■ **Exercise requirements**
Copy all of the data below, substituting "How can I carry out" for every occurrence of "How do I perform" and leaving everything else unchanged.

■ **Source data**
--- --- ---

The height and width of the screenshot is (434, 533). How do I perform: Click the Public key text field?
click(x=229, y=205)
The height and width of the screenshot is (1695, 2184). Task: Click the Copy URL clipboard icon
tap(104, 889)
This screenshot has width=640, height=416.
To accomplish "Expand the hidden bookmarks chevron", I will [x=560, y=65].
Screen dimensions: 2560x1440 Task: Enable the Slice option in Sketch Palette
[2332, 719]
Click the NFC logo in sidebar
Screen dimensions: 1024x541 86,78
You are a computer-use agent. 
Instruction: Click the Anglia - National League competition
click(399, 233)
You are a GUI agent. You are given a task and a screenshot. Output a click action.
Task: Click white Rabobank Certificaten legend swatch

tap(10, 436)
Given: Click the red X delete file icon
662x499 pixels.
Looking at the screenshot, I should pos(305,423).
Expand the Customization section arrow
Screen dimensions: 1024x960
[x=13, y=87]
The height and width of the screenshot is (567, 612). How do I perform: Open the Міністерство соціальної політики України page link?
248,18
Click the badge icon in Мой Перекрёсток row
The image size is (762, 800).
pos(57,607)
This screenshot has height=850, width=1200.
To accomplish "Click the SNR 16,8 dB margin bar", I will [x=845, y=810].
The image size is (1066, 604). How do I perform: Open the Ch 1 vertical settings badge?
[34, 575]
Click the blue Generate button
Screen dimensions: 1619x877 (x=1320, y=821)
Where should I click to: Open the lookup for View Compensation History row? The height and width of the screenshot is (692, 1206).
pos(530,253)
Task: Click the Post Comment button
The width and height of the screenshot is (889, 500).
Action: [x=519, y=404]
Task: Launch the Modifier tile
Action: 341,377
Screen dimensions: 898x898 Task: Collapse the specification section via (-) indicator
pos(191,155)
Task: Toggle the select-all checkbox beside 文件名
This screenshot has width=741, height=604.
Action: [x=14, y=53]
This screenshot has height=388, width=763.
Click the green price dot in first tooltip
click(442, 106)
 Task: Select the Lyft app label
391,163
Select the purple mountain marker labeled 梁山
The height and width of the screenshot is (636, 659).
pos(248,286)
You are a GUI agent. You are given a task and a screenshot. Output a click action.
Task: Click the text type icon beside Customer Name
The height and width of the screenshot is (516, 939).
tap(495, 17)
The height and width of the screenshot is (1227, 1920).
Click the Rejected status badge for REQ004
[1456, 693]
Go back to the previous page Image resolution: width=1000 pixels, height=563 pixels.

--- --- ---

■ **Answer to the task**
The height and width of the screenshot is (434, 533). How can I carry out: Click the Public key text field?
click(x=229, y=205)
The height and width of the screenshot is (1695, 2184). Task: Click the Copy URL clipboard icon
tap(104, 889)
This screenshot has width=640, height=416.
To accomplish "Expand the hidden bookmarks chevron", I will [x=560, y=65].
Screen dimensions: 2560x1440 Task: Enable the Slice option in Sketch Palette
[2332, 719]
Click the NFC logo in sidebar
Screen dimensions: 1024x541 86,78
You are a computer-use agent. 
Instruction: Click the Anglia - National League competition
click(399, 233)
You are a GUI agent. You are given a task and a screenshot. Output a click action.
Task: Click white Rabobank Certificaten legend swatch

tap(10, 436)
Given: Click the red X delete file icon
662x499 pixels.
Looking at the screenshot, I should pos(305,423).
Expand the Customization section arrow
Screen dimensions: 1024x960
[x=13, y=87]
The height and width of the screenshot is (567, 612). How can I carry out: Open the Міністерство соціальної політики України page link?
248,18
Click the badge icon in Мой Перекрёсток row
The image size is (762, 800).
pos(57,607)
This screenshot has height=850, width=1200.
To accomplish "Click the SNR 16,8 dB margin bar", I will [x=845, y=810].
The image size is (1066, 604). How can I carry out: Open the Ch 1 vertical settings badge?
[34, 575]
Click the blue Generate button
Screen dimensions: 1619x877 (x=1320, y=821)
Where should I click to: Open the lookup for View Compensation History row? The height and width of the screenshot is (692, 1206).
pos(530,253)
Task: Click the Post Comment button
The width and height of the screenshot is (889, 500).
Action: [x=519, y=404]
Task: Launch the Modifier tile
Action: 341,377
Screen dimensions: 898x898 Task: Collapse the specification section via (-) indicator
pos(191,155)
Task: Toggle the select-all checkbox beside 文件名
This screenshot has width=741, height=604.
Action: [x=14, y=53]
This screenshot has height=388, width=763.
Click the green price dot in first tooltip
click(442, 106)
 Task: Select the Lyft app label
391,163
Select the purple mountain marker labeled 梁山
The height and width of the screenshot is (636, 659).
pos(248,286)
You are a GUI agent. You are given a task and a screenshot. Output a click action.
Task: Click the text type icon beside Customer Name
The height and width of the screenshot is (516, 939).
tap(495, 17)
The height and width of the screenshot is (1227, 1920).
Click the Rejected status badge for REQ004
[1456, 693]
Go back to the previous page Image resolution: width=1000 pixels, height=563 pixels.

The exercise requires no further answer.